(RxWiki News) For patients with essential tremor, characterized by involuntary shaking often associated with Parkinson's disease, a brain tumor or epilepsy, the effects can be embarrassing and make work and daily activities difficult.
Preliminary results of a clinical pilot study suggest that a noninvasive deep brain treatment may safely and effectively help treat essential tremors. Essential tremor is a common neurological condition that affects up to 10 million Americans.
"Ask your doctor about medication therapy before seeking surgery."

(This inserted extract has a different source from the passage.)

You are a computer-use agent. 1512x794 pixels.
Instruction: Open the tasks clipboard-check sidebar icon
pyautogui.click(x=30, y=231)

Dr. W. Jeffrey Elias, principal investigator, and a University of Virginia neurosurgeon and director of stereotactic and functional neurosurgery at the university, said that so far the treatment has proved to be life-changing for patients. He said that all patients had improved their ability to use their dominant hand to perform tasks that they could not do before treatment such as writing legibly and drinking without spilling.

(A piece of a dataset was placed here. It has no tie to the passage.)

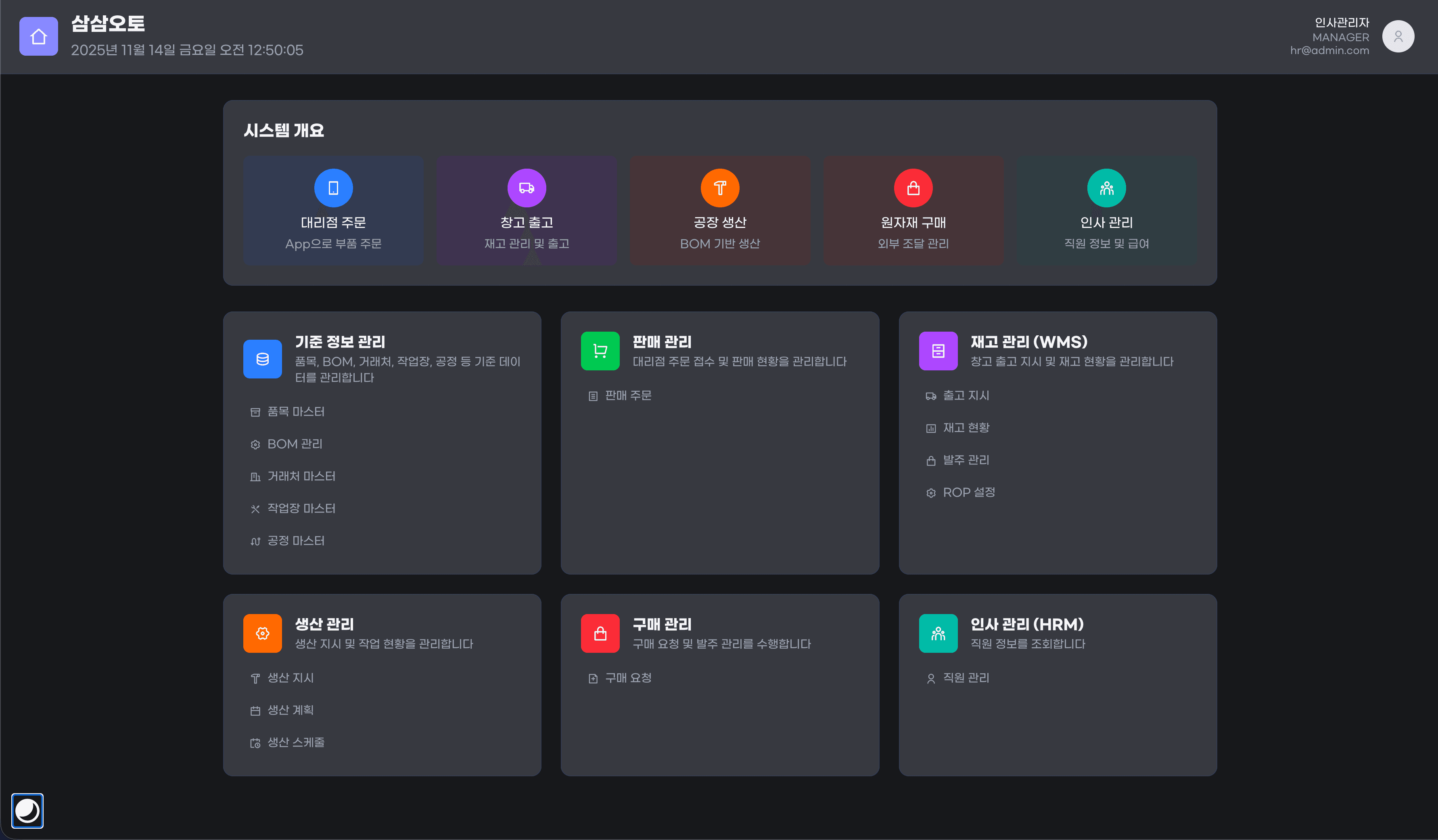Click the purple home icon button
Screen dimensions: 1438x840
coord(38,37)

So far results from the initial 10 study patients have showed a 78 percent improvement in hand tremor scores through an assessment with the Clinical Rating Scale for Tremor (CRST). Functional activity scores of the patients also improved by 92 percent, according to CRST assessments.
An additional five patients will be treated through the pilot study, with a larger trial expected to begin later if results are promising.
Outcomes and complications were similar to more invasive treatments such as deep brain stimulation, which requires surgery. Researchers hope to determine whether magnetic resonance imaging-guided and focused ultrasound is safe, effective and offers benefits beyond the current surgical options.
Researchers have been enrolling patients between the ages of 19 and 80, who have tried unsuccessfully to control their tremors with at least two medications, but had opted to skip invasive surgical procedures. Most reported they had experienced essential tremors for decades. Participants are followed for at least three months after treatment to assess general and neurological health and measure tremors.
During the noninvasive treatment, focused ultrasound pulses are administered through a patient's skull to a targeted section of the thalamus. Patients remain awake during the procedure so that they can provide feedback after each pulse. As part of the study, only one side of the brain is treated, which results in single hand tremor control in the patient's dominant hand.
MR-guided focused ultrasound already is approved by the U.S. Food and Drug Administration for treating uterine fibroids. In Europe and other countries it is approved to treat uterine fibroids, and also pain associated with bone metastasis.
The research, which has not yet been published, was recently presented at the Congress of Neurological Surgeons.